Hi @penny_christens , I think @JamesSekcienski is on the right track.
If you can persuade your developers to work with it, I really don't see a clear reason why a Canvas side crosslisting process is necessary. You are able to use SIS or API, or even manual import to bring students into a common course shell whilst allocating them to do this for different sections (we do this to create marker groups in very large courses).
Usually crosslitsing as Canvas presents it is needed because we have students with different characteristics who sit in the same classroom ? online course for efficiency. This can include full time / part time, accredited /non accredited etc.

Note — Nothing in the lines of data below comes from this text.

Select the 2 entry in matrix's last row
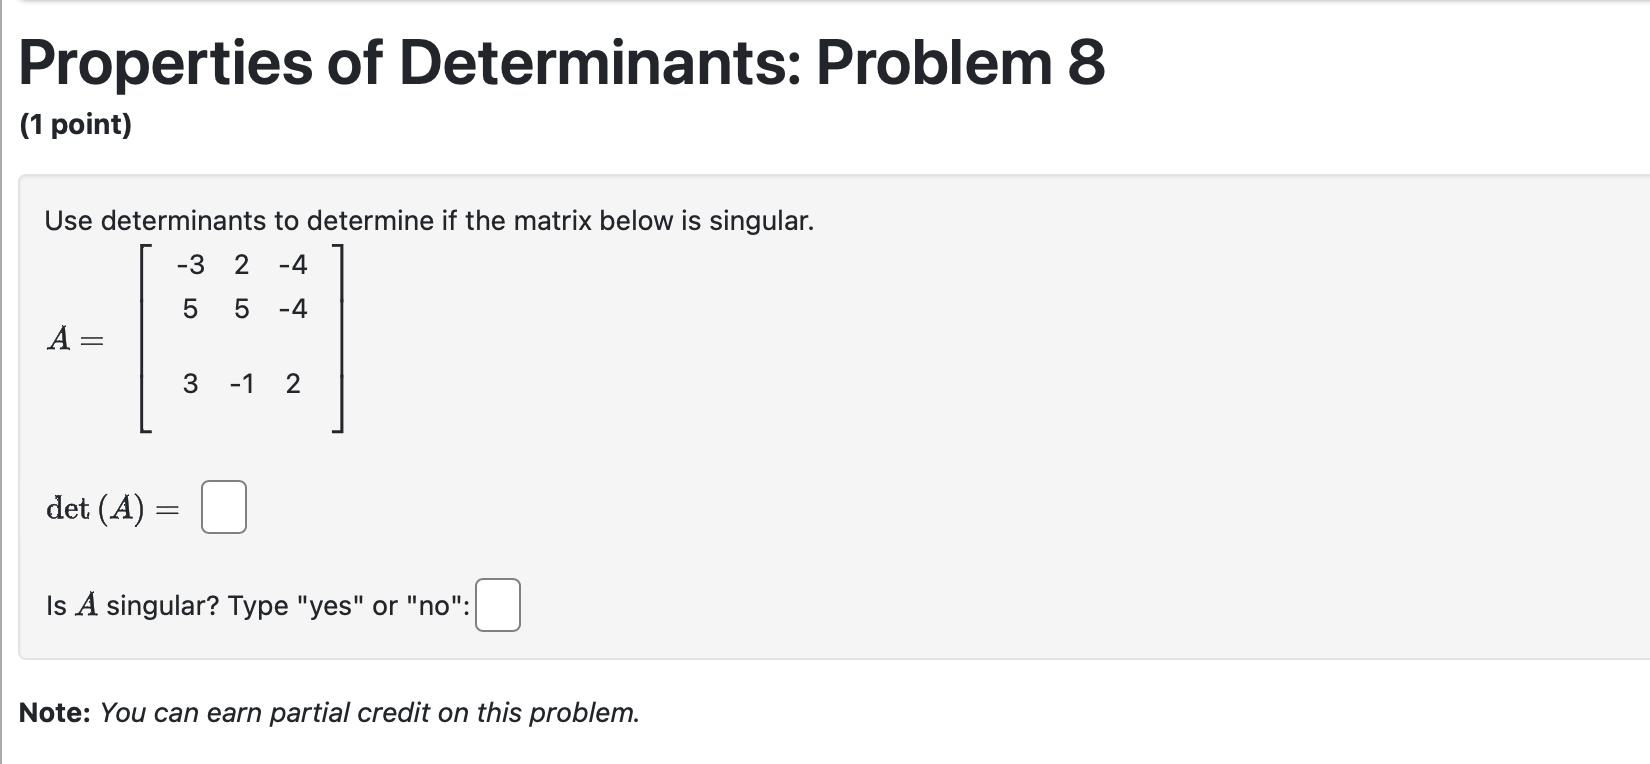 coord(293,384)
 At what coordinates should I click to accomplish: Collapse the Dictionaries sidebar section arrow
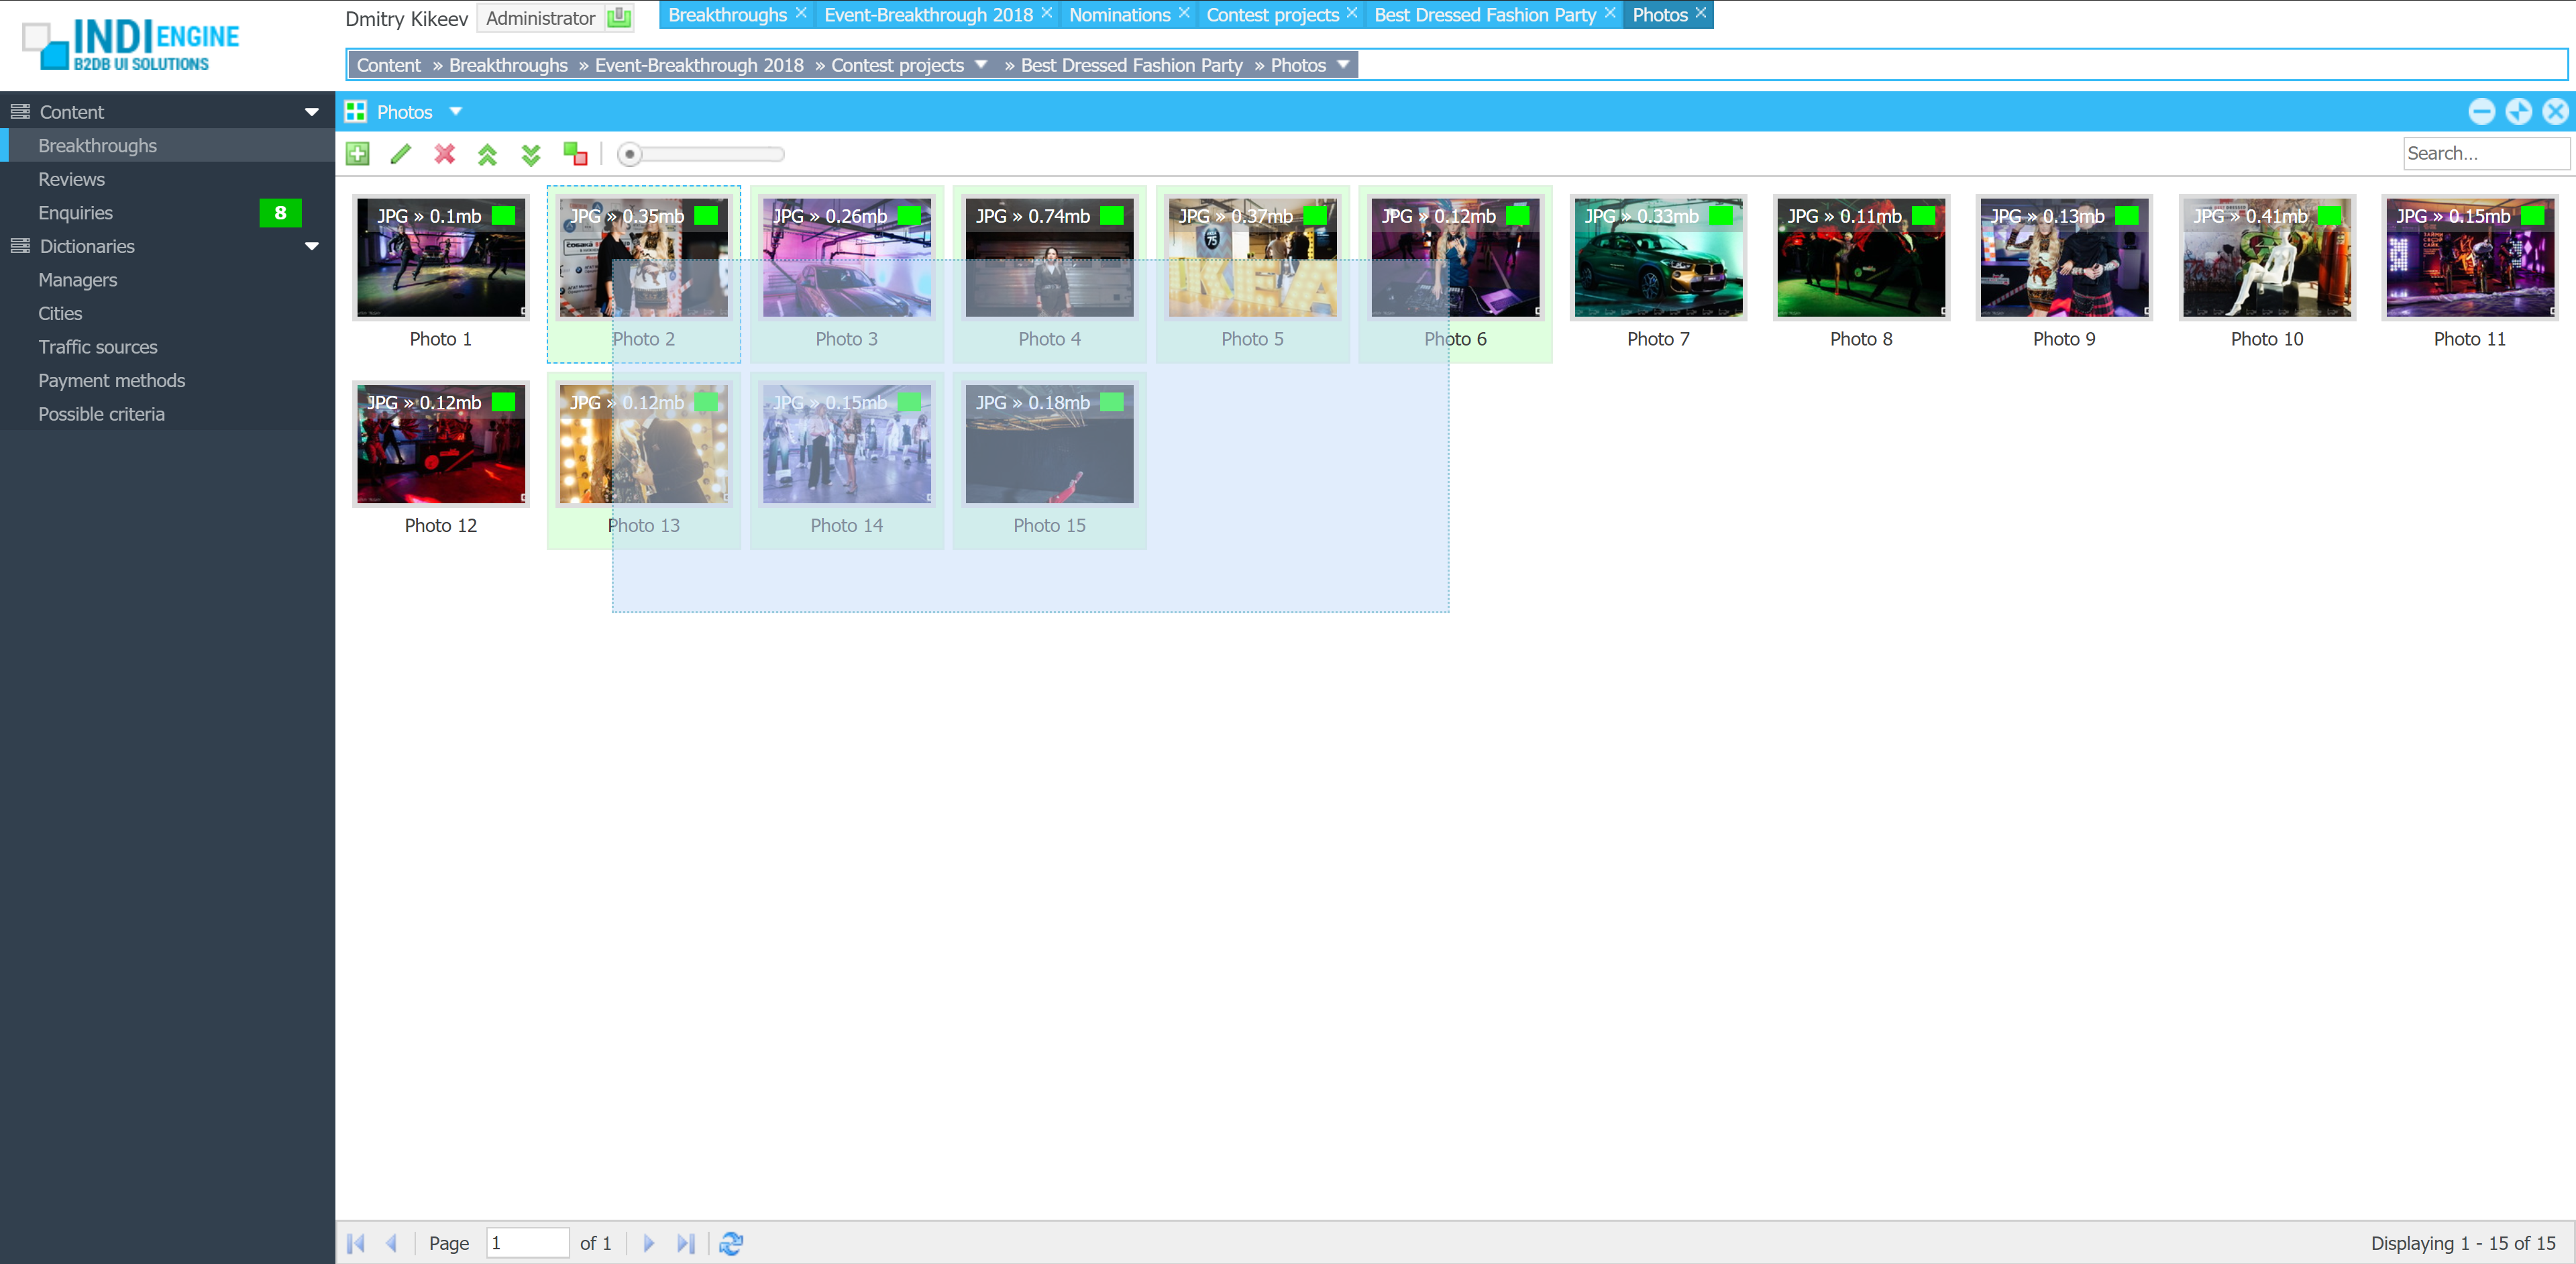311,246
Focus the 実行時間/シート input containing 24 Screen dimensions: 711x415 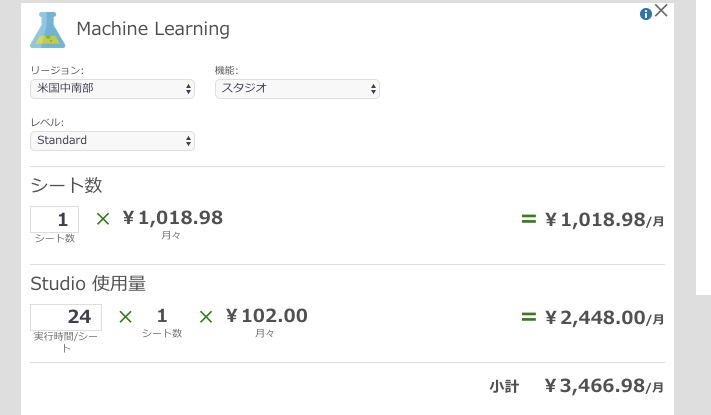coord(66,317)
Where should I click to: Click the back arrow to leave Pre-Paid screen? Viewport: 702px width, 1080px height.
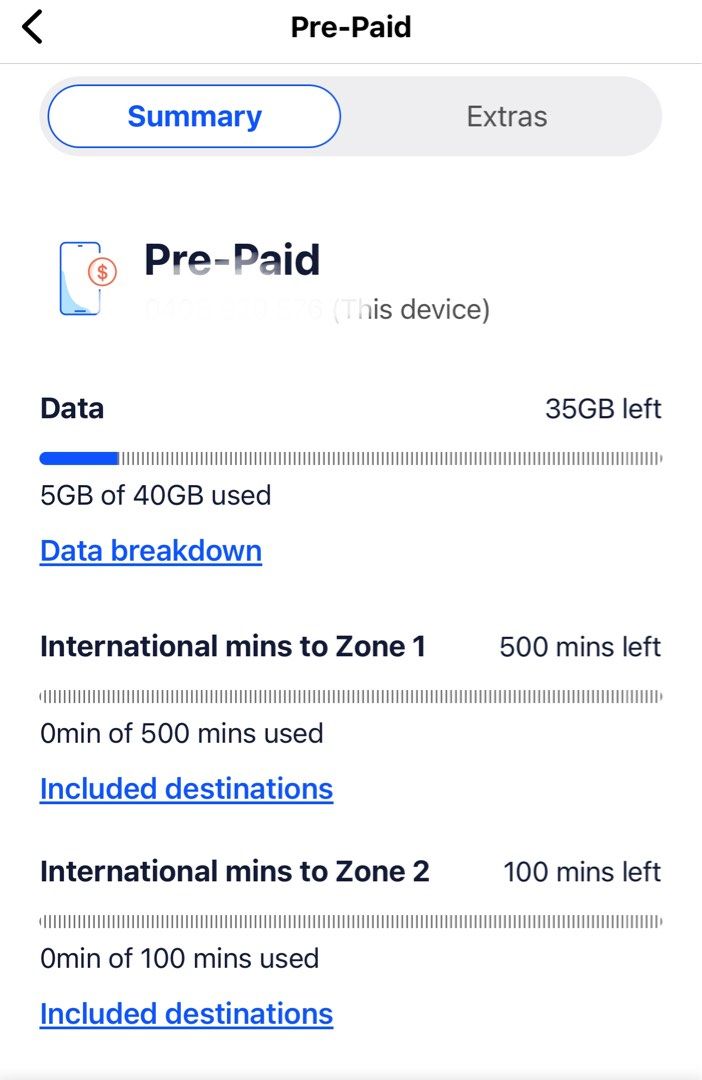coord(30,27)
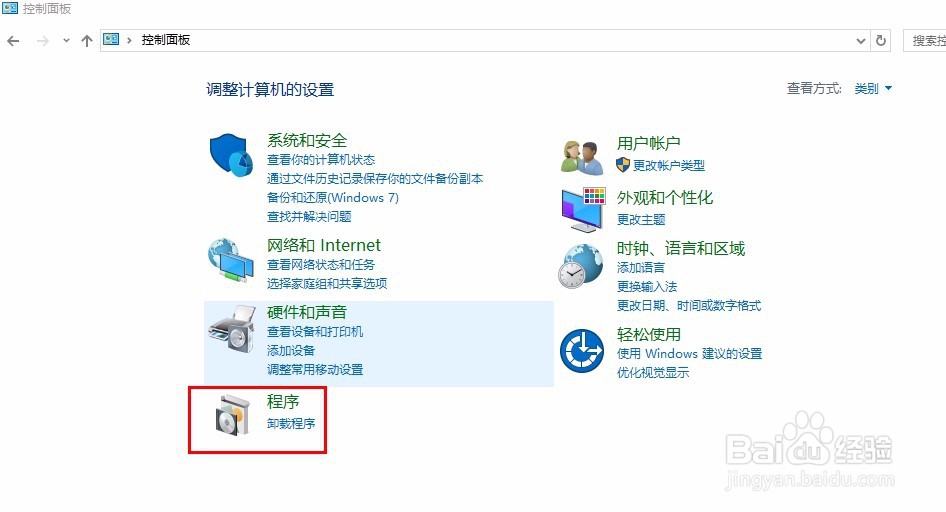The width and height of the screenshot is (946, 512).
Task: Select 控制面板 breadcrumb in address bar
Action: (166, 40)
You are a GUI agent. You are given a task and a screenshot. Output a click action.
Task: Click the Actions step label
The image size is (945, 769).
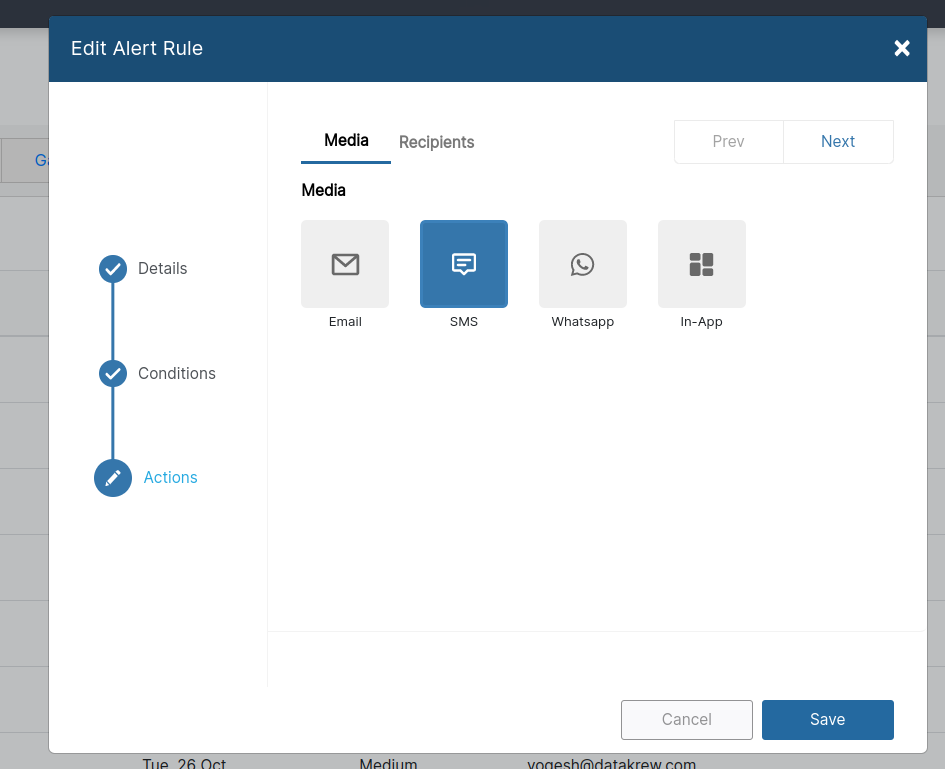pyautogui.click(x=170, y=477)
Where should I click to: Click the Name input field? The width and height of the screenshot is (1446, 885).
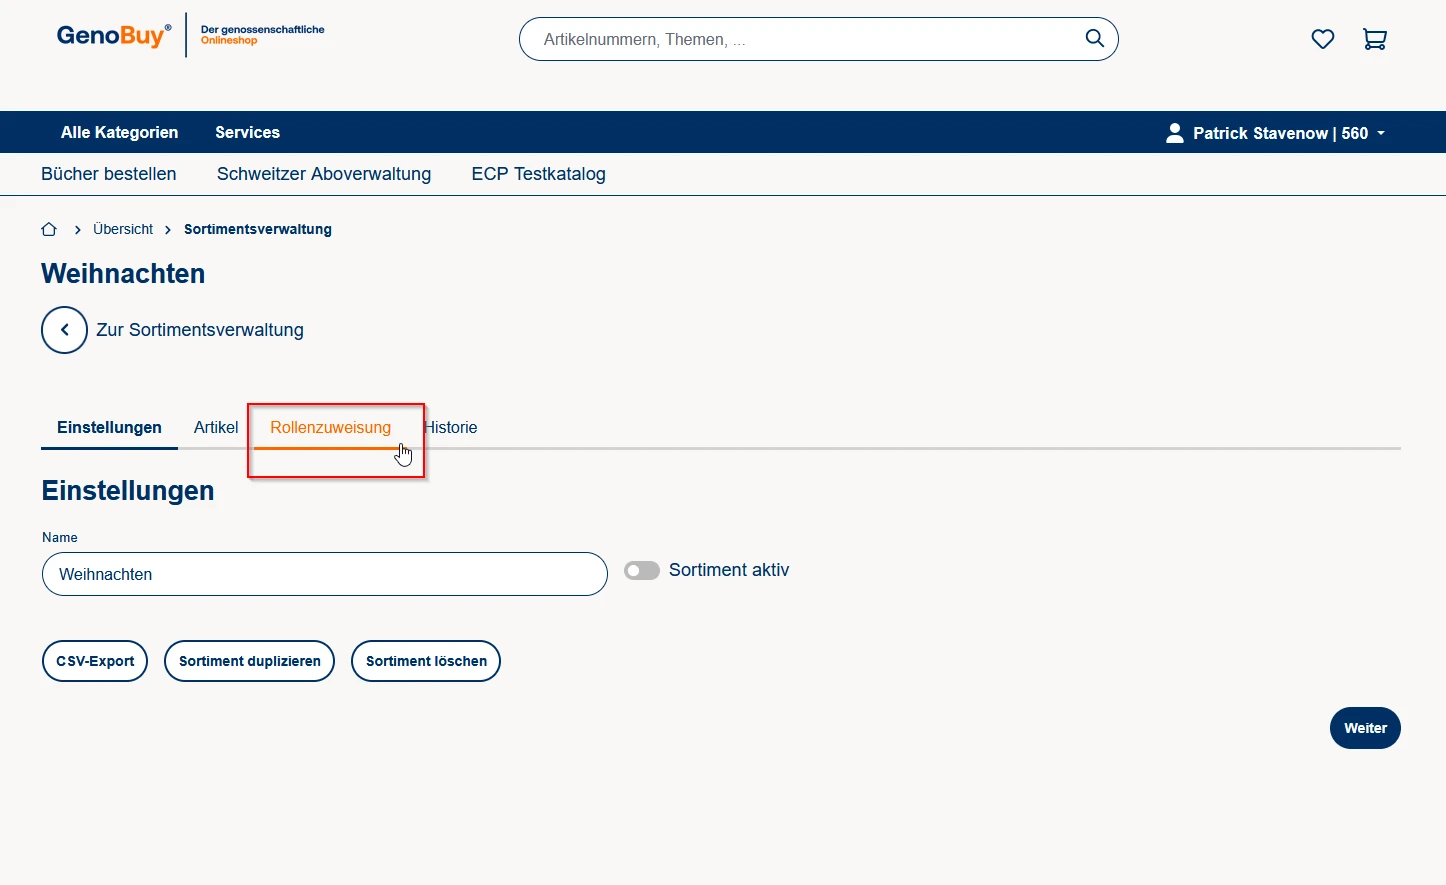click(x=324, y=574)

The important aspect that crosslisting delivers is to preserve the distinction to allow separation of start / end dates, activities, assignment and comms, and rosters.
The Canvas approach is a downstream solution that could be dealt with in the SIS or middleware by "co-listing" rather than crosslisting, avoiding the messy zzz redundant shells. Students would simply be provisioned direct using an appropriate section name (probably corresponding to your SIS).
all this requires is an intermediate table within the SIS provisioning interface where the relationships between modules and sections are set up in advance enabling the provisioner to go row by row determining whether each SIS entity/section required to be in a standalone course shell or a combined course shell ..... if that makes sense....
Crosslisting in its original form is most useful in the first couple of years of LMS implementation where the SIS doesn't really reflect the complexities of which students are being co taught - after a couple of iterations this should be bedded down and managed via the SIS / SIS interface ....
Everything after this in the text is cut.